Vivir tan cerca la discapacidad puede tener una semejanza como subir una montaña, sin arnés, tomándote de donde se pueda para seguir subiendo, caerse y volver a comenzar desde abajo. Tomar de nuevo fuerzas de donde se pueda y comenzar a subir de nuevo.
Y con esta metáfora quiero decir que, la discapacidad duele, cansa, entristece y al mismo tiempo te abre muy bien los ojos ante una sociedad egoísta. Y cuando me refiero subir sin arnés, quiere decir que no fui instruida para criar y educar a un niño SYNGAP1, en mi vida había escuchado ese nombre y ahora lo llevo tatuado como una especie de remo que me hace seguir investigando si es que algo nuevo puedo hacer para ayudarlo.
Vivir la discapacidad es acondicionar cada parte de mi vida. Es caerme duro cuando después de rachas difíciles me doy por vencida y no quiero saber nada más de terapias, clases, médicos y análisis y después sentirme culpable porque quizá lo pude hacer mejor. Es tomar decisiones difíciles cada día. Es tener una paciencia que no debes de apagar, es tener conversaciones complicadas con profesores, médicos y familiares. Es tener el valor de salir a la calle y que te vean con cara de lástima. Es que comience un situación complicada en su comportamiento y te sientas observada y juzgada. Es desmoronarse cuando los pronósticos no son positivos y aún tener la fe que todo va a ir mejor.

Vivir la DISCAPACIDAD NO ES: “es que eres muy fuerte y por eso te lo mando Dios”, la discapacidad no es “un angelito”, no es “tu puedes con esos alumnos porque tienes a Santi y ya sabes que hacer”. Vivirla de cerca no me hace “super mamá” ni me hace una persona que puedo con todo.

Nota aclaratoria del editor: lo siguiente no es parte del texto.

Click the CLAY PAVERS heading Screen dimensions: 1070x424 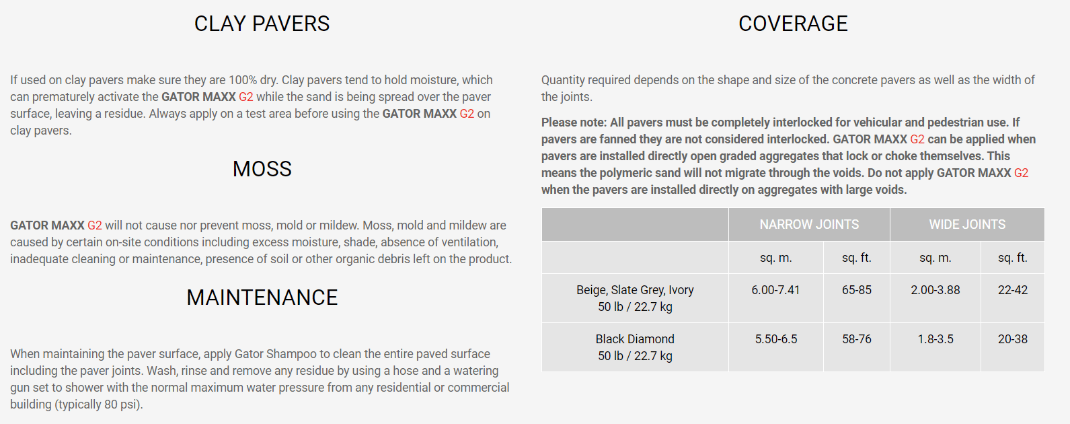pos(262,24)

Vivir la discapacidad SI ES: Tener la disposición de aprender a tratarlos, tener intención de ayudar aún cuando no tienes cerca las herramientas. Es bajarle al ego y ser lo suficiente humilde para tender la mano a alguien que no tiene las herramientas para hacer lo que tu y yo hacemos con cotidianidad. Vivir la discapacidad es un constante aprendizaje y la VOLUNTAD de salir de nuestra zona cómoda para acompañar, abrazar, jugar (a su manera) y extender apoyo emocional, incluso económico a familias que requieren.
La discapacidad ha llegado a mi puerta. Hoy puedo abrazar con respeto lo que es vivirla, porque aún parezca terrible es el regalo más bello que Dios me mandó. Veo las cosas insignificantes como un bendición, veo el amor más puro qué existe, tengo en casa la oportunidad de aprender y el motivo más grande de valorar mi vida. Esa discapacidad es el motor que me mueve, me hace creativa y abierta a nuevas posibilidades. La discapacidad Llegó a nuestras vidas vestida de una sonrisa hermosa, mirada profunda y alegre, de muchos aplausos (quien conoce a Santi sabe la razón). Vino con abrazos esporádicos y conversaciones sin una sola palabra.
Y ahora te pregunto. Le has abierto la puerta a alguien con discapacidad? Qué haces para vivir la discapacidad? Y me refiero a acercarte y tratar de ayudar. Qué haces ahora para prepararte en cuanto al tema? Porque, si sabías que absolutamente nadie está excento de tener a un familiar con discapacidad o incluso tu vivirla en carne propia?.
Si pudiera pedirte ahora algo, es disposición, voluntad para aprender y ayudar. RESPETO y mucho amor.